Nina works as an actress, but she is neither good nor successful. By the play’s end, she feels wretched and confused about herself. She begins referring to herself as “the seagull,” the innocent bird that was shot, killed, stuffed and mounted.

What’s funny?
At the play’s end, despite all of the emotional harm she has received, she loves Trigorin more than ever. Humor is generated from her terrible judge of character. How can she love a man that has stolen her innocence and caused so much pain? We can laugh – not out of amusement – but because we too were once (and perhaps still are) naïve.

Irina: A famous actress of the Russian stage. She is also the unappreciative mother of Konstantin.

What’s Tragic?
Irina does not understand or support her son’s writing career. Knowing that Konstantin is obsessed with breaking away from traditional drama and literature, she torments her son by quoting Shakespeare.

There are some parallels between Irina and Gertrude, the mother of Shakespeare’s greatest tragic character: Hamlet. Like Gertrude, Irina is in love with a man that her son abhors. Also, like Hamlet’s mother, Irina’s questionable morals provide the foundation of her son’s melancholy.

What’s Funny? Irina’s flaw is one found in many diva characters. She has an enormously inflated ego yet is terribly insecure. Here are some examples that showcase her incongruities:

  • She brags about her steadfast youth and beauty yet begs Trigorin to stay in their relationship despite her old age.

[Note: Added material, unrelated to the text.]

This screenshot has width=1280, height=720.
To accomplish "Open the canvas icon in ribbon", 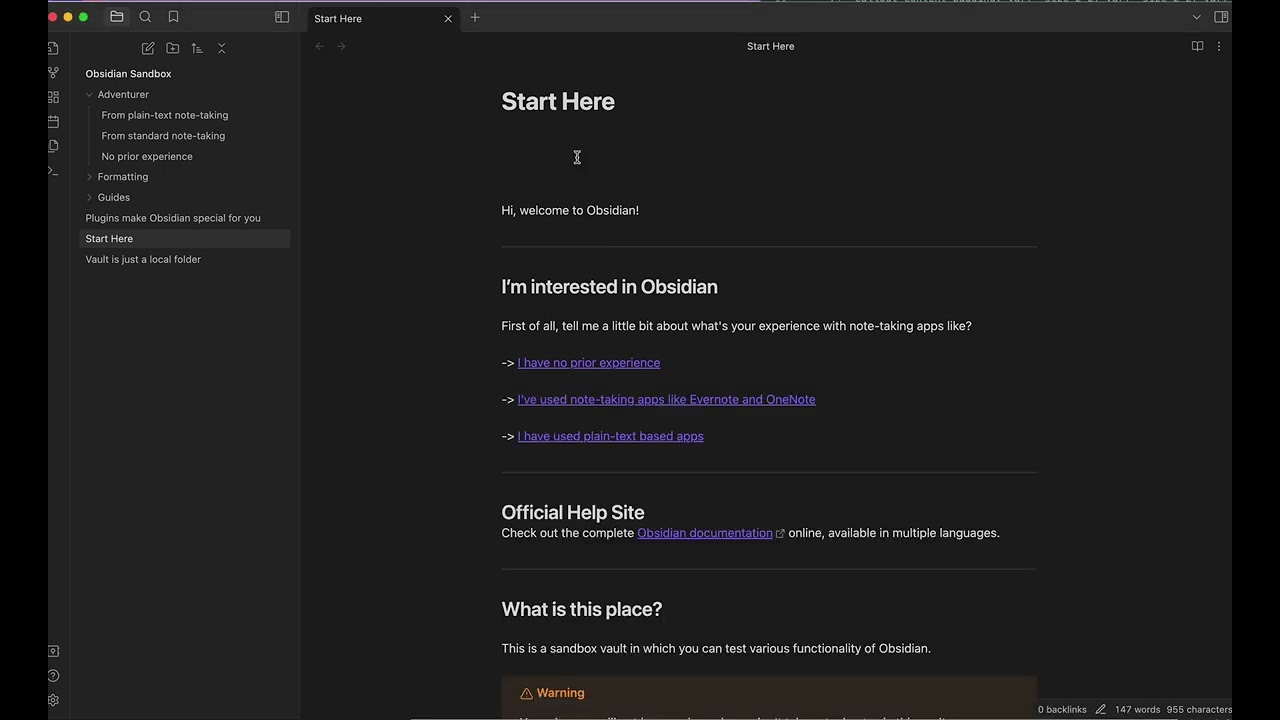I will coord(53,97).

  • She flaunts her success but claims that she has no money to help her distressed son or her ailing brother.

  • She loves her son yet maintains a romantic relationship which she knows tortures Konstantin’s soul.

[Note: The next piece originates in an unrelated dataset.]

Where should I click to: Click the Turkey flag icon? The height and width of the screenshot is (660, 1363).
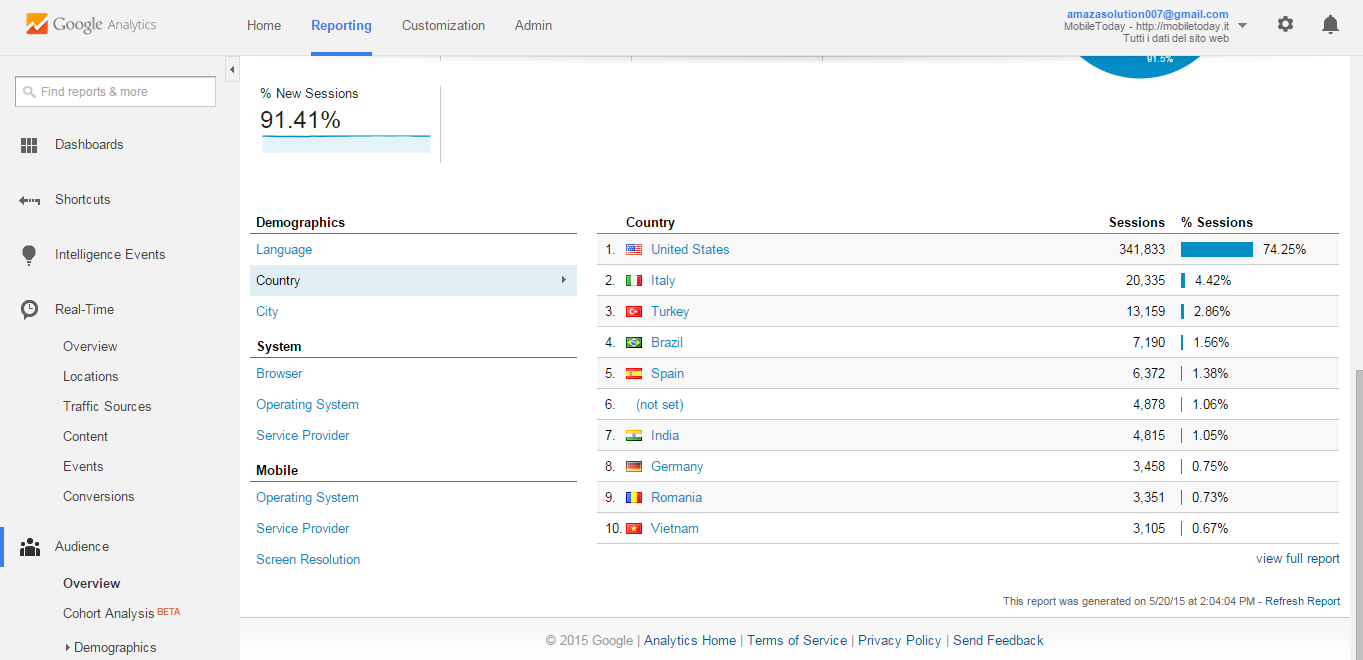point(633,311)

Irina’s life is filled with contradiction, an essential ingredient in comedy.

Konstantin Treplev: A young, idealistic and often desperate writer who lives in the shadow of his famous mother.

What’s Tragic?
Fraught with emotional problems, Konstatin wants to be loved by Nina and his mother, but instead the female characters turn their affections toward Boris Trigorin.

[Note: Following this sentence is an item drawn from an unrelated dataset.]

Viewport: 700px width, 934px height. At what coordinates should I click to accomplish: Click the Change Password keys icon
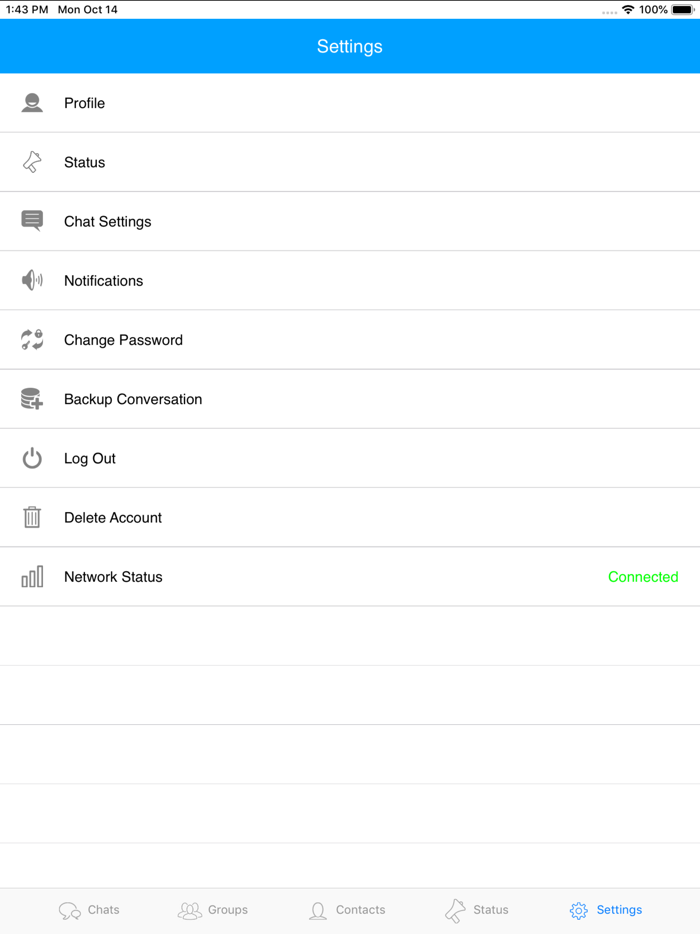pos(32,340)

Tortured by his unrequited love for Nina, and the ill-favored reception of his play, Konstantin shoots a seagull, a symbol of innocence and freedom. Shortly after, he attempts suicide. After Nina leaves for Moscow, Konstantin writes furiously and gradually gains success as an author.

Nevertheless, his approaching fame means little to him. So long as Nina and his mother choose Trigorin, Konstantin can never be content. And so, at the play’s end, he finally succeeds in taking his own life.

What’s Funny?
Because of the violent end of Konstantin’s life, it is difficult to view act four as a finale of a comedy. However, Konstantin can be viewed as a satire of the “new movement” of symbolist writers at the dawn of the twentieth century. Throughout most of the play, Konstantin is passionate about creating new artistic forms and abolishing old ones. However, by the play’s conclusion he decides that forms do not really matter. What is important is to “just keep writing.”

That epiphany sounds somewhat encouraging, yet by the end of act four he tears up his manuscripts and shoots himself. What makes him so miserable? Nina? His art? His mother? Trigorin? A mental disorder? All of the above?

Because his melancholy is so difficult to pin point, the audience may ultimately find Konstantin to be merely a sad fool, a far cry from his more philosophical literary counterpart, Hamlet.

In the last moment of this grim comedy, the audience knows that Konstantin is dead. We do not witness the extreme grief of the mother, or Masha, or Nina or anyone else. Instead, the curtain closes as they play cards, oblivious to tragedy.

Viciously funny stuff, don’t you agree?